EXERCISES TO COMPLETE:
1 – From the golf article, extract the passage from "On and off the" up to and including "pursue postseason success.".
2 – According to the golf article, with which unit did Lillie have an internship during 2021-22?
+++ READING TEXT
Lillie qualified for last year’s NCAA Championships as an individual competitor, and Scott and assistant coach Marissa Majors accompanied her to Scottsdale.
“It was obviously a super fun experience for me,” Lillie recalled this week, “but probably something was missing. I just know how fun it is to compete with my team, it’s my favorite thing to do. I remember I finished the four rounds of stroke play, and I sat in the car with Coach, and I was like, ‘I’m more tired than I’ve ever been after a team tournament,’ just because you don’t have that team energy to [fuel] you, even through the 100-degree heat and four days of rounds. So I’m excited to go back this year and have that energy and have everybody be so excited and driven and prepared. We can totally do well and win this thing.”
On and off the golf course, 2021-22 has been memorable for Lillie, who had an internship with the football team’s video services unit. She chose to return to UVA for a fifth year in part because she wanted to help her golf team pursue postseason success.
“If it’s not the biggest reason, it’s tied for first,” said Lillie, who’s from Fullerton, Calif. “I’ve loved my master’s program, it’s given me a lot of direction in my life, but I think the thing that’s motivated me the most is wanting to have that experience with this team and these coaches.”
UVA didn’t lose any players from its 2020-21 roster. For those veterans, Lillie said, “something that was always a little bug in the back of people’s minds was how disappointed and how sad we felt after [last year’s NCAA regional], and how much it felt like wasted potential, because the team was really good last year, too.”
++++++
+++ INFORMATION PROVIDED
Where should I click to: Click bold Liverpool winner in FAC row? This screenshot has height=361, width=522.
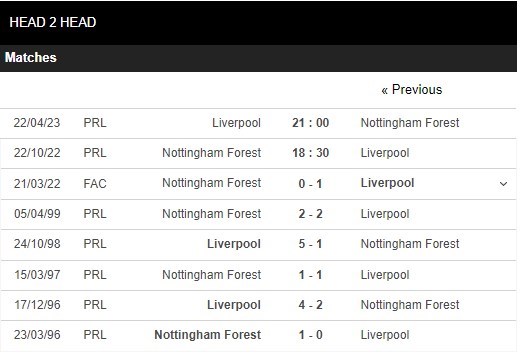(387, 183)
++++++
EXERCISE SOLUTIONS:
1 –
On and off the golf course, 2021-22 has been memorable for Lillie, who had an internship with the football team’s video services unit. She chose to return to UVA for a fifth year in part because she wanted to help her golf team pursue postseason success.

2 – The football team's video services unit.